— Start of DOCUMENT SECTION —

In the west, the Vier Waldstätten had already formed an alliance with the city of Bern in 1323, and even sent a detachment to help the Bernese forces in their territorial expansion against the dukes of Savoy and the Habsburgs in the Battle of Laupen in 1339.[2] In 1353,[3] Bern entered an "eternal" alliance with the confederation, completing the "Confederacy of the Eight Cantons" (German: Bund der Acht Orte).

This alliance of the Acht Orte was not a homogeneous state but rather a conglomerate of eight independent cities and lands, held together not by one single pact but by a net of six different "eternal" pacts, none of which included all eight parties as signatories. Only the three Waldstätten Uri, Schwyz, and Unterwalden were part of all these treaties. All eight parties would still pursue their own particular interests, most notably in the cases of the strong cities of Zürich and Bern. Zürich was also part of an alliance of cities around Lake Constance which also included Konstanz, Lindau and Schaffhausen and for some time included cities as far away as Rottweil or Ulm, and Bern followed its own hegemonial politics, participating successively in various alliances with other cities including Fribourg, Murten, Biel or Solothurn. This Bernese "Burgundian Confederation" was a more volatile construct of varying alliances, and in the Battle of Laupen (1339), Fribourg even sided against Bern.[9] Bern's position after that battle was strong enough that such alliances often ended with the other party becoming a Bernese dependency, as it happened with e.g. Burgdorf[10] or Payerne.

An external threat during this time arose in the form of the Guglers, marauding mercenary knights from France who were beaten back under the leadership of Bern in December 1375.[11]

Consolidation

In 1364, Schwyz re-conquered the city and land of Zug and renewed the alliance the following year. In the 1380s, Lucerne expanded its territory aggressively, conquering Wolhusen, claiming sovereignty over the valley of the Entlebuch and the formerly Habsburg city of Sempach. As a consequence, Leopold III of Austria assembled an army and met the Eidgenossen near Sempach in 1386, where his troops were defeated decisively in the Battle of Sempach and he himself was killed.[2] In the wake of these events Glarus declared itself free and constituted its first Landsgemeinde (regional diet) in 1387. In the Battle of Näfels in 1388, an Austrian army of Albert III, the successor of Leopold, was defeated, and in the peace treaty concluded the next year, Glarus maintained its independence from the Habsburgs.[2]

The loose federation of states was reinforced by additional agreements amongst the partners. In the Pfaffenbrief of 1370, the signatory six states (without Bern and Glarus) for the first time expressed themselves as a territorial unity, referring to themselves as unser Eydgnosschaft. They assumed in this document authority over clericals, subjecting them to their worldly legislation. Furthermore, the Pfaffenbrief forbade feuds and the parties pledged to guarantee the peace on the road from Zürich to the St. Gotthard pass. Another important treaty was the Sempacherbrief in 1393. Not only was this the first document signed by all eight of the Acht Orte (plus the associated Solothurn), but it also defined that none of them was to unilaterally start a war without the consent of all the others.

Beginning in 1401, the confederates supported the insurrection of Appenzell against the abbey of St. Gallen and Frederick IV of Austria, duke in Tyrol and Vorderösterreich. Appenzell became a protectorate of the Acht Orte in 1411, who concluded a 50-year peace with Frederick IV in 1412.

— End of DOCUMENT SECTION —
— Start of DATASET SECTION —

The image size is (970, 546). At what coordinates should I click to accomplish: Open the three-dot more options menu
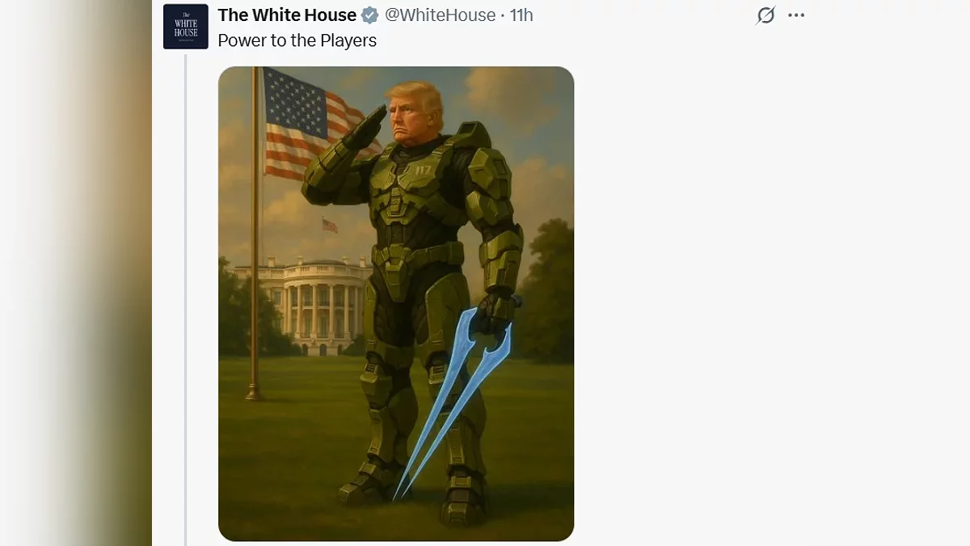(796, 15)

— End of DATASET SECTION —

[PROBLEM DESCRIPTION] Please extend the passage on the early Swiss Confederacy, picking up after its final sentence.

[EXERCISE RESPONSE]
Emperor Sigismund banned Frederick IV in 1415, who had sided with Antipope John XXIII at the Council of Constance, and encouraged others to take over the duke's possessions, amongst which was the Aargau. After being granted far-reaching privileges by the emperor (all eight cantons became reichsfrei) and a decree that placed the ban over the peace treaty of 1412, the Eidgenossen conquered the Aargau.[12] A large part became Bernese, while the County of Baden was subsequently administered by the confederation as a common property until 1798. Only the Fricktal remained Habsburgian.

The Old Swiss Confederacy from 1291 to the sixteenth century

In the Valais, the conflict between the Bishop of Sion and the Duchy of Savoy, which had led to a separation in 1301 (the bishop controlling the upper Valais and the Savoyards the lower part), broke out again. Twice the Savoyards temporarily occupied the whole Valais, but both times they were ultimately defeated. Both peace treaties from 1361 and 1391 restored the status quo of 1301. As a result of these struggles, the villages in the upper Valais organized themselves in the Sieben Zenden ("seven tenths") around 1355, emerging after these wars as largely independent small states, much like the cantons of the Eidgenossenschaft.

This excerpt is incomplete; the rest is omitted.